§ **Recorded data**:
========================================================================

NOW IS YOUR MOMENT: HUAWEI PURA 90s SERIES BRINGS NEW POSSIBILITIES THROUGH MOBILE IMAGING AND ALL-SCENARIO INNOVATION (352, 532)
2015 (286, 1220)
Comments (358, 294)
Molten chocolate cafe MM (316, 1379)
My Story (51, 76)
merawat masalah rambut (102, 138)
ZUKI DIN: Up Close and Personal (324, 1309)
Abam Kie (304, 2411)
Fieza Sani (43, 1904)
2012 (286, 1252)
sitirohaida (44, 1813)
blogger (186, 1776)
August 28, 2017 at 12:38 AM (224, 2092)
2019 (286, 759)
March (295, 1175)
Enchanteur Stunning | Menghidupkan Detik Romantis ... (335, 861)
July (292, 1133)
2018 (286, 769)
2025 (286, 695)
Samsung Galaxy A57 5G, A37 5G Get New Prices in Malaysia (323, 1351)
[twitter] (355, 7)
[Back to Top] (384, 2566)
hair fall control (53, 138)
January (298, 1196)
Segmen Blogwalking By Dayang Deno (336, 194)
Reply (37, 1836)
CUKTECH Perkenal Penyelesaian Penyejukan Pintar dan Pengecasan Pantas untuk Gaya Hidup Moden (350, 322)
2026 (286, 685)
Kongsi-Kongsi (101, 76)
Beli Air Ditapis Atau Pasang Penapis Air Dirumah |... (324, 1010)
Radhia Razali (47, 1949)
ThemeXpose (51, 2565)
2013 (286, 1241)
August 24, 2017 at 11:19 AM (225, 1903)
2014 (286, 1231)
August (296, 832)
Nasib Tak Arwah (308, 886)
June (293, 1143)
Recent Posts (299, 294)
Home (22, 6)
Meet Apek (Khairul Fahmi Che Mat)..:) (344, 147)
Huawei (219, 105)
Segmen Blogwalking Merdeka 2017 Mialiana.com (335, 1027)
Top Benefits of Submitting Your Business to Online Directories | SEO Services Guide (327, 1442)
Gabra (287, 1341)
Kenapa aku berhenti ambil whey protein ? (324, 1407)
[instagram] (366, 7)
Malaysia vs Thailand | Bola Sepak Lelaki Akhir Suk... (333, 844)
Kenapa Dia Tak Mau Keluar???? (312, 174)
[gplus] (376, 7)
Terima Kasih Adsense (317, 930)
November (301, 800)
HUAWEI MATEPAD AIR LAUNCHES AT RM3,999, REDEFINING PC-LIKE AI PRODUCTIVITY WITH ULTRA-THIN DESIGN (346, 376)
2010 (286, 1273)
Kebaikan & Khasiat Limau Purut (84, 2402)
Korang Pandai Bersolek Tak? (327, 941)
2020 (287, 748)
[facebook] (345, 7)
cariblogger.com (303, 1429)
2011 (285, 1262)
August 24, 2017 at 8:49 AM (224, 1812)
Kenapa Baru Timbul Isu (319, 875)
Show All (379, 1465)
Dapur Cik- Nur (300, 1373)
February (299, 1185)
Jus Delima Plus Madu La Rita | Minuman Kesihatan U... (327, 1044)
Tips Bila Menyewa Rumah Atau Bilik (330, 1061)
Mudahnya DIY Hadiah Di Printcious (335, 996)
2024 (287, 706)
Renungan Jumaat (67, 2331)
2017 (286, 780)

========================================================================

§ **About this exercise**:
All lines from the records above should be copied exactly.

§ **Result below**:
NOW IS YOUR MOMENT: HUAWEI PURA 90s SERIES BRINGS NEW POSSIBILITIES THROUGH MOBILE IMAGING AND ALL-SCENARIO INNOVATION (352, 532)
2015 (286, 1220)
Comments (358, 294)
Molten chocolate cafe MM (316, 1379)
My Story (51, 76)
merawat masalah rambut (102, 138)
ZUKI DIN: Up Close and Personal (324, 1309)
Abam Kie (304, 2411)
Fieza Sani (43, 1904)
2012 (286, 1252)
sitirohaida (44, 1813)
blogger (186, 1776)
August 28, 2017 at 12:38 AM (224, 2092)
2019 (286, 759)
March (295, 1175)
Enchanteur Stunning | Menghidupkan Detik Romantis ... (335, 861)
July (292, 1133)
2018 (286, 769)
2025 (286, 695)
Samsung Galaxy A57 5G, A37 5G Get New Prices in Malaysia (323, 1351)
[twitter] (355, 7)
[Back to Top] (384, 2566)
hair fall control (53, 138)
January (298, 1196)
Segmen Blogwalking By Dayang Deno (336, 194)
Reply (37, 1836)
CUKTECH Perkenal Penyelesaian Penyejukan Pintar dan Pengecasan Pantas untuk Gaya Hidup Moden (350, 322)
2026 (286, 685)
Kongsi-Kongsi (101, 76)
Beli Air Ditapis Atau Pasang Penapis Air Dirumah |... (324, 1010)
Radhia Razali (47, 1949)
ThemeXpose (51, 2565)
2013 (286, 1241)
August 24, 2017 at 11:19 AM (225, 1903)
2014 (286, 1231)
August (296, 832)
Nasib Tak Arwah (308, 886)
June (293, 1143)
Recent Posts (299, 294)
Home (22, 6)
Meet Apek (Khairul Fahmi Che Mat)..:) (344, 147)
Huawei (219, 105)
Segmen Blogwalking Merdeka 2017 Mialiana.com (335, 1027)
Top Benefits of Submitting Your Business to Online Directories | SEO Services Guide (327, 1442)
Gabra (287, 1341)
Kenapa aku berhenti ambil whey protein ? (324, 1407)
[instagram] (366, 7)
Malaysia vs Thailand | Bola Sepak Lelaki Akhir Suk... (333, 844)
Kenapa Dia Tak Mau Keluar???? (312, 174)
[gplus] (376, 7)
Terima Kasih Adsense (317, 930)
November (301, 800)
HUAWEI MATEPAD AIR LAUNCHES AT RM3,999, REDEFINING PC-LIKE AI PRODUCTIVITY WITH ULTRA-THIN DESIGN (346, 376)
2010 (286, 1273)
Kebaikan & Khasiat Limau Purut (84, 2402)
Korang Pandai Bersolek Tak? (327, 941)
2020 (287, 748)
[facebook] (345, 7)
cariblogger.com (303, 1429)
2011 (285, 1262)
August 24, 2017 at 8:49 AM (224, 1812)
Kenapa Baru Timbul Isu (319, 875)
Show All (379, 1465)
Dapur Cik- Nur (300, 1373)
February (299, 1185)
Jus Delima Plus Madu La Rita | Minuman Kesihatan U... (327, 1044)
Tips Bila Menyewa Rumah Atau Bilik (330, 1061)
Mudahnya DIY Hadiah Di Printcious (335, 996)
2024 (287, 706)
Renungan Jumaat (67, 2331)
2017 (286, 780)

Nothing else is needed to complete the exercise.